**Task statement:** Scan the lines below for "computer"; report the number of lines that contain it, and only that.

─── Given information

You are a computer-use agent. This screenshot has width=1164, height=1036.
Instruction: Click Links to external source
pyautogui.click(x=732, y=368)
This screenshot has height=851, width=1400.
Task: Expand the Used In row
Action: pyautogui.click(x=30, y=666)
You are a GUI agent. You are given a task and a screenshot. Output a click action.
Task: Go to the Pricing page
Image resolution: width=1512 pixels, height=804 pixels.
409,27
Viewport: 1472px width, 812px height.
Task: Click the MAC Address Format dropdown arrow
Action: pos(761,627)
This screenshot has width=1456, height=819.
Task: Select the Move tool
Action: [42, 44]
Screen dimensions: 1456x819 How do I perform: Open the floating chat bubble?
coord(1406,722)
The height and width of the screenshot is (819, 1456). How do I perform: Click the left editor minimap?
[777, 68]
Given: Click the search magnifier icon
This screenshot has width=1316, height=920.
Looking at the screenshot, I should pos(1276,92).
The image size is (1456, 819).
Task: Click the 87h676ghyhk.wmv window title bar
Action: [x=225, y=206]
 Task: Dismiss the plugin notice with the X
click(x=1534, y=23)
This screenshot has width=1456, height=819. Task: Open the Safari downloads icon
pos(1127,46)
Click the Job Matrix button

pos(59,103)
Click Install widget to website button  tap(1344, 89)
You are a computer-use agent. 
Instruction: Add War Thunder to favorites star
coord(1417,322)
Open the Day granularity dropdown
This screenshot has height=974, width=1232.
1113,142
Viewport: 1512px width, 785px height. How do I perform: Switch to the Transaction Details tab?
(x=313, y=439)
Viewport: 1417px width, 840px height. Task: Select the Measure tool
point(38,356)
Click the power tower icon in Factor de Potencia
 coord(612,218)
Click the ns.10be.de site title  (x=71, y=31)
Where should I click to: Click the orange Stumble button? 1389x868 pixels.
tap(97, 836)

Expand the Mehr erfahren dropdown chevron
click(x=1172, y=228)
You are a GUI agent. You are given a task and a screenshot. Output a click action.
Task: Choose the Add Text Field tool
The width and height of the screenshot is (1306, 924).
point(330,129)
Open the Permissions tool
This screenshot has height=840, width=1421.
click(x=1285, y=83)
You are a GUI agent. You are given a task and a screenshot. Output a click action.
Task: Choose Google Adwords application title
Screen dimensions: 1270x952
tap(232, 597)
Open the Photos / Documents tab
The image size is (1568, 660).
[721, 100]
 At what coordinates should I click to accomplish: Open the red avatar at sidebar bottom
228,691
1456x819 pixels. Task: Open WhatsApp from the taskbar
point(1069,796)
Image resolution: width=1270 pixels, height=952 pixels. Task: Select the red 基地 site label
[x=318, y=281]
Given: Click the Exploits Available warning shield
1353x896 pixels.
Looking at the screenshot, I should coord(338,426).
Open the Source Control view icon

──────

**Exercise output:** 2